Edson Luiz
Da equipe do Correio

Paulo Lacerda: desgaste por ter ajudado a Operação Satiagraha
Depois da crise política e institucional gerada pela Operação Satiagraha, o governo decidiu rever o modelo de seu atual sistema de inteligência. Uma portaria do presidente Luiz Inácio Lula da Silva criou uma comissão, formada por sete ministros, cuja tarefa é reformular o setor, acabando com as divergências entre os órgãos que possuem áreas de informações, como a Polícia Federal, Agência Brasileira de Inteligência (Abin), Instituto Nacional de Seguro Social (INSS) e Receita Federal, entre outros. O comitê ministerial poderá, inclusive, sugerir uma reformulação de todo o sistema, que completará 10 anos de existência em dezembro deste ano.
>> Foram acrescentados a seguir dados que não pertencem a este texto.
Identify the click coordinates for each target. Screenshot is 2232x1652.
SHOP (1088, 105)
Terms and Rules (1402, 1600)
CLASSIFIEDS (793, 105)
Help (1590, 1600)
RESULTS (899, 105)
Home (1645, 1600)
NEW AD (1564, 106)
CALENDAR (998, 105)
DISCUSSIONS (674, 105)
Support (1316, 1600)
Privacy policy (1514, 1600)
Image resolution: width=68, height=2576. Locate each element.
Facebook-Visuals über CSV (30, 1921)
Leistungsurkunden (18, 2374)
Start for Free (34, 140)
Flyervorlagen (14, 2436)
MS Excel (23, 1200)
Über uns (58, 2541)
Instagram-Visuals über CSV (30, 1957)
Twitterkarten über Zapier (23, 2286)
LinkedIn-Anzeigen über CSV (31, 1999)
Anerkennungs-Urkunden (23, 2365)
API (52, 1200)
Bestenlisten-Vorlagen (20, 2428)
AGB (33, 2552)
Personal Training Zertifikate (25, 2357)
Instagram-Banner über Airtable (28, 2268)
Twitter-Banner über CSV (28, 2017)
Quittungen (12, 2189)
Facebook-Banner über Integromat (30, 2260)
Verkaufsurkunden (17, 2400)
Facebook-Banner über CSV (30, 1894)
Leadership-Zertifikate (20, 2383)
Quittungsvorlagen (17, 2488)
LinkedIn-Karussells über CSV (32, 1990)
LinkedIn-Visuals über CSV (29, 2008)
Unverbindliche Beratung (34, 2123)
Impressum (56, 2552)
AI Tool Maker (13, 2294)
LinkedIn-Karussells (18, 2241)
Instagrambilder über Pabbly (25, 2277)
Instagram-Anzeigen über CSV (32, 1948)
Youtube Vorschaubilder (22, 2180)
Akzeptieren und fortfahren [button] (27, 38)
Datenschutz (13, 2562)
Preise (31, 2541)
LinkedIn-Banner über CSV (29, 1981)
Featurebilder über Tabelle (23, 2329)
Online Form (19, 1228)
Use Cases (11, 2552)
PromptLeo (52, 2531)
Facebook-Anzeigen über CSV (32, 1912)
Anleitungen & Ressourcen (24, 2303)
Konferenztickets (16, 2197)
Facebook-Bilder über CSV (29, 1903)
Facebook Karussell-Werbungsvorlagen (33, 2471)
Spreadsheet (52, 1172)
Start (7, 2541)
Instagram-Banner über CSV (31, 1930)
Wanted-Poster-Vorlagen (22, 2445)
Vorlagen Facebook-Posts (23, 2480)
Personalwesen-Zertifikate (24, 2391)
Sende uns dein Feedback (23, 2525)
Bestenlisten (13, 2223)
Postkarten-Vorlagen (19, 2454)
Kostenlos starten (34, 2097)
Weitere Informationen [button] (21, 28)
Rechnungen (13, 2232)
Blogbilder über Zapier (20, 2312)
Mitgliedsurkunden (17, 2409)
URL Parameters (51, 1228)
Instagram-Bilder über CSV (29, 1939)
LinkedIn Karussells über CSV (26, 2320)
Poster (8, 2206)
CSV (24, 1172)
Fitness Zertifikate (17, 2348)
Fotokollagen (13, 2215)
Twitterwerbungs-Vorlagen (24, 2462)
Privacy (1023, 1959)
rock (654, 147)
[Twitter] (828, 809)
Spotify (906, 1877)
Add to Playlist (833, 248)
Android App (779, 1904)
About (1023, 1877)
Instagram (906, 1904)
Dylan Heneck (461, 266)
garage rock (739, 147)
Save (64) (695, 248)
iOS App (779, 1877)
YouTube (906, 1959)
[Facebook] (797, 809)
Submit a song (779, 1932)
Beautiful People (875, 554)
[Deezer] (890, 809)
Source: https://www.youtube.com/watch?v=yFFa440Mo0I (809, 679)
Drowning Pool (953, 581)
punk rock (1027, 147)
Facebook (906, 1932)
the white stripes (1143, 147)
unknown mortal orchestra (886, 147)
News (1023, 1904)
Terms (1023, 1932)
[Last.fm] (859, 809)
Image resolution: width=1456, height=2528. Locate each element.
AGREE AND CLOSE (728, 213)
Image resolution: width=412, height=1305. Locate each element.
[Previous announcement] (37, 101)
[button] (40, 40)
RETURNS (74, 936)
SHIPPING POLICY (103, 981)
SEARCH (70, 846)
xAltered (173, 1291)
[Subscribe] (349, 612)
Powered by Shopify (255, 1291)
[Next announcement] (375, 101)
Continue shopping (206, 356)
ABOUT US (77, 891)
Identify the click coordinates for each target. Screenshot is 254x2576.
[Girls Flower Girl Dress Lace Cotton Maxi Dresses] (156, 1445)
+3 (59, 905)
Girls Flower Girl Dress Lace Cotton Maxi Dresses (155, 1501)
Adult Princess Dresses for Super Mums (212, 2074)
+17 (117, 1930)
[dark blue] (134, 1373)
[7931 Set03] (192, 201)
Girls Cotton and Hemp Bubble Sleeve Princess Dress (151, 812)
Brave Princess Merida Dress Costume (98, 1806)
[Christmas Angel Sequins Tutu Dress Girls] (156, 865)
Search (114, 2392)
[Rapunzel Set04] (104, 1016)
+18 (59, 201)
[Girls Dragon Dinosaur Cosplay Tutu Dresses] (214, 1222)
Os primeiros estudos sobre a reformulação já começaram a ser realizados dentro da própria Abin, onde ficará centralizado o Sistema Brasileiro de Inteligência (Sisbin). O delegado Paulo Lacerda, ex-diretor da corporação e hoje adido policial em Portugal, chegou a montar um centro para abrigar representantes de vários órgãos, mas sua saída, causada pela Operação Satiagraha, parou o projeto. A ação da PF, desencadeada em julho do ano passado, teve a participação informal de arapongas da agência durante a investigação, o que gerou sérias divergências no governo e nos demais poderes.
O Palácio do Planalto decidiu que as discussões não envolveram apenas os técnicos, mas os próprios titulares dos ministérios escolhidos. A coordenação do grupo ficará por conta do chefe do Gabinete de Segurança Institucional, general Jorge Armando Félix, e será composto pelos ministros da Casa Civil, Dilma Rousseff; da Justiça, Tarso Genro; da Defesa, Nelson Jobim; das Relações Exteriores, Celso Amorim; do Planejamento, Paulo Bernardo, e da Secretaria de Assuntos Estratégicos, Mangabeira Unger. O decreto não estipula o prazo que o comitê terá para apresentar a reestruturação.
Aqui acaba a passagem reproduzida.